(Collected data)
-------------------------
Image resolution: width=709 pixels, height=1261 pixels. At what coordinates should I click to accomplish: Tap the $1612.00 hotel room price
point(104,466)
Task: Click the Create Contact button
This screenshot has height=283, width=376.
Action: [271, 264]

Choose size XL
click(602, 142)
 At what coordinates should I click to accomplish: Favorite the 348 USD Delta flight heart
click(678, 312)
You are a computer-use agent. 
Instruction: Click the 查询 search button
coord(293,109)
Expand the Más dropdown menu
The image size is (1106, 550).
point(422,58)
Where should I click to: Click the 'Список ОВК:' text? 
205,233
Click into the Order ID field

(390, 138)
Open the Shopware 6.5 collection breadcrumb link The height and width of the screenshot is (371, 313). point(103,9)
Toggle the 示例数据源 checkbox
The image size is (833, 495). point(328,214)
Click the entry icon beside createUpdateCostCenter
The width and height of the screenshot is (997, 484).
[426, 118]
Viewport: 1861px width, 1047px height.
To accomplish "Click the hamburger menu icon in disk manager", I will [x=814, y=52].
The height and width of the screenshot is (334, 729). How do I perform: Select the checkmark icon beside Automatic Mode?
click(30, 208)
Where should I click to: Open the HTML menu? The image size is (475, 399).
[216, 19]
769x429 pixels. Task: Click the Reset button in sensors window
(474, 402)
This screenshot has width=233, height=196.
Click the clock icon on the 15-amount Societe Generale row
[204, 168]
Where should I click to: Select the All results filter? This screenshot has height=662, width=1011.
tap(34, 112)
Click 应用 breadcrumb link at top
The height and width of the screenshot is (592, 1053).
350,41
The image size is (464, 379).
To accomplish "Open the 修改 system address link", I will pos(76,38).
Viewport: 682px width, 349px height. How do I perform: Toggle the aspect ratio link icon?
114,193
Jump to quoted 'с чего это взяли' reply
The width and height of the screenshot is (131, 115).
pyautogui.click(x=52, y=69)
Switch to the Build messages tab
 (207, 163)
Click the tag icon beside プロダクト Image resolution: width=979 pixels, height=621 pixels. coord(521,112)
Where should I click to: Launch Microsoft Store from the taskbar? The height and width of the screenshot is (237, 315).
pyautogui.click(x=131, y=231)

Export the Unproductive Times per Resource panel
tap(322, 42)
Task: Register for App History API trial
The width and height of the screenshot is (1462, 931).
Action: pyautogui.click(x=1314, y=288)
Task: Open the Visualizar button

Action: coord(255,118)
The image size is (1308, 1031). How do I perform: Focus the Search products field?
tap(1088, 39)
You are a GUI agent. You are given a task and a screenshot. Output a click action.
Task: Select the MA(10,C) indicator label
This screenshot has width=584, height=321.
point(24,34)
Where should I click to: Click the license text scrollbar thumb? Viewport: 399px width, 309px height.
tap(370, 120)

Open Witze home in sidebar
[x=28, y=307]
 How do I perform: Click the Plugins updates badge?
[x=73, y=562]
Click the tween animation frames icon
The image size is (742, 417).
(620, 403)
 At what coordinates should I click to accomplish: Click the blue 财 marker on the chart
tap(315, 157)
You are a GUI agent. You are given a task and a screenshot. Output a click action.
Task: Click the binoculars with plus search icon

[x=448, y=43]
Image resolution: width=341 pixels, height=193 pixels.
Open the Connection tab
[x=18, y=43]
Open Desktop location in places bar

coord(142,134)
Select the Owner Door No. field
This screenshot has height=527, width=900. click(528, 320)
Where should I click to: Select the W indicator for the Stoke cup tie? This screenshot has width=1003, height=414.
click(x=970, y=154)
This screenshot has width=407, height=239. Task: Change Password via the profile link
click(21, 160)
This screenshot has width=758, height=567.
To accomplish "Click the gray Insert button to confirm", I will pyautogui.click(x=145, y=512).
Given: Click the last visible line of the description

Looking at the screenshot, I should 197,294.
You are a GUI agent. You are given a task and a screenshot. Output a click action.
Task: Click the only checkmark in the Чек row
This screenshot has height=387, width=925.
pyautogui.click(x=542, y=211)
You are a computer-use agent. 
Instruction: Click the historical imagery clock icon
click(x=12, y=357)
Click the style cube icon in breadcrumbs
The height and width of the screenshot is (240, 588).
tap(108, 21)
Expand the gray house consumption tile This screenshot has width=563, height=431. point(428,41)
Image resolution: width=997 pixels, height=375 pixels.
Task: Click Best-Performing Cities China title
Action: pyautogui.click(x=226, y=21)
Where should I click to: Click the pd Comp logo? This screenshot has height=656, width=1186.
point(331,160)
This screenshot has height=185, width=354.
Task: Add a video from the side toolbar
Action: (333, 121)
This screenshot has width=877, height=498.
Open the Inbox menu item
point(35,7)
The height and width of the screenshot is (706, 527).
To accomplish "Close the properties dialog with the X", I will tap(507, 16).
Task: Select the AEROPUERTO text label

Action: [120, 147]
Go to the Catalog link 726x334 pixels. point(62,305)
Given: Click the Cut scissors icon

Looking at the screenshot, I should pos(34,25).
-------------------------
■ TRY IT:
Each of the records above is to be copied exactly.

■ SOLUTION FOR THIS TASK:
Image resolution: width=709 pixels, height=1261 pixels. At what coordinates should I click to accomplish: Tap the $1612.00 hotel room price
point(104,466)
Task: Click the Create Contact button
This screenshot has height=283, width=376.
Action: [271, 264]

Choose size XL
click(602, 142)
 At what coordinates should I click to accomplish: Favorite the 348 USD Delta flight heart
click(678, 312)
You are a computer-use agent. 
Instruction: Click the 查询 search button
coord(293,109)
Expand the Más dropdown menu
The image size is (1106, 550).
point(422,58)
Where should I click to: Click the 'Список ОВК:' text? 
205,233
Click into the Order ID field

(390, 138)
Open the Shopware 6.5 collection breadcrumb link The height and width of the screenshot is (371, 313). point(103,9)
Toggle the 示例数据源 checkbox
The image size is (833, 495). point(328,214)
Click the entry icon beside createUpdateCostCenter
The width and height of the screenshot is (997, 484).
[426, 118]
Viewport: 1861px width, 1047px height.
To accomplish "Click the hamburger menu icon in disk manager", I will [x=814, y=52].
The height and width of the screenshot is (334, 729). How do I perform: Select the checkmark icon beside Automatic Mode?
click(30, 208)
Where should I click to: Open the HTML menu? The image size is (475, 399).
[216, 19]
769x429 pixels. Task: Click the Reset button in sensors window
(474, 402)
This screenshot has width=233, height=196.
Click the clock icon on the 15-amount Societe Generale row
[204, 168]
Where should I click to: Select the All results filter? This screenshot has height=662, width=1011.
tap(34, 112)
Click 应用 breadcrumb link at top
The height and width of the screenshot is (592, 1053).
350,41
The image size is (464, 379).
To accomplish "Open the 修改 system address link", I will pos(76,38).
Viewport: 682px width, 349px height. How do I perform: Toggle the aspect ratio link icon?
114,193
Jump to quoted 'с чего это взяли' reply
The width and height of the screenshot is (131, 115).
pyautogui.click(x=52, y=69)
Switch to the Build messages tab
 (207, 163)
Click the tag icon beside プロダクト Image resolution: width=979 pixels, height=621 pixels. coord(521,112)
Where should I click to: Launch Microsoft Store from the taskbar? The height and width of the screenshot is (237, 315).
pyautogui.click(x=131, y=231)

Export the Unproductive Times per Resource panel
tap(322, 42)
Task: Register for App History API trial
The width and height of the screenshot is (1462, 931).
Action: pyautogui.click(x=1314, y=288)
Task: Open the Visualizar button

Action: coord(255,118)
The image size is (1308, 1031). How do I perform: Focus the Search products field?
tap(1088, 39)
You are a GUI agent. You are given a task and a screenshot. Output a click action.
Task: Select the MA(10,C) indicator label
This screenshot has width=584, height=321.
point(24,34)
Where should I click to: Click the license text scrollbar thumb? Viewport: 399px width, 309px height.
tap(370, 120)

Open Witze home in sidebar
[x=28, y=307]
 How do I perform: Click the Plugins updates badge?
[x=73, y=562]
Click the tween animation frames icon
The image size is (742, 417).
(620, 403)
 At what coordinates should I click to accomplish: Click the blue 财 marker on the chart
tap(315, 157)
You are a GUI agent. You are given a task and a screenshot. Output a click action.
Task: Click the binoculars with plus search icon

[x=448, y=43]
Image resolution: width=341 pixels, height=193 pixels.
Open the Connection tab
[x=18, y=43]
Open Desktop location in places bar

coord(142,134)
Select the Owner Door No. field
This screenshot has height=527, width=900. click(528, 320)
Where should I click to: Select the W indicator for the Stoke cup tie? This screenshot has width=1003, height=414.
click(x=970, y=154)
This screenshot has width=407, height=239. Task: Change Password via the profile link
click(21, 160)
This screenshot has width=758, height=567.
To accomplish "Click the gray Insert button to confirm", I will pyautogui.click(x=145, y=512).
Given: Click the last visible line of the description

Looking at the screenshot, I should 197,294.
You are a GUI agent. You are given a task and a screenshot. Output a click action.
Task: Click the only checkmark in the Чек row
This screenshot has height=387, width=925.
pyautogui.click(x=542, y=211)
You are a computer-use agent. 
Instruction: Click the historical imagery clock icon
click(x=12, y=357)
Click the style cube icon in breadcrumbs
The height and width of the screenshot is (240, 588).
tap(108, 21)
Expand the gray house consumption tile This screenshot has width=563, height=431. point(428,41)
Image resolution: width=997 pixels, height=375 pixels.
Task: Click Best-Performing Cities China title
Action: pyautogui.click(x=226, y=21)
Where should I click to: Click the pd Comp logo? This screenshot has height=656, width=1186.
point(331,160)
This screenshot has height=185, width=354.
Task: Add a video from the side toolbar
Action: (333, 121)
This screenshot has width=877, height=498.
Open the Inbox menu item
point(35,7)
The height and width of the screenshot is (706, 527).
To accomplish "Close the properties dialog with the X", I will tap(507, 16).
Task: Select the AEROPUERTO text label

Action: [120, 147]
Go to the Catalog link 726x334 pixels. point(62,305)
Given: Click the Cut scissors icon

Looking at the screenshot, I should pos(34,25).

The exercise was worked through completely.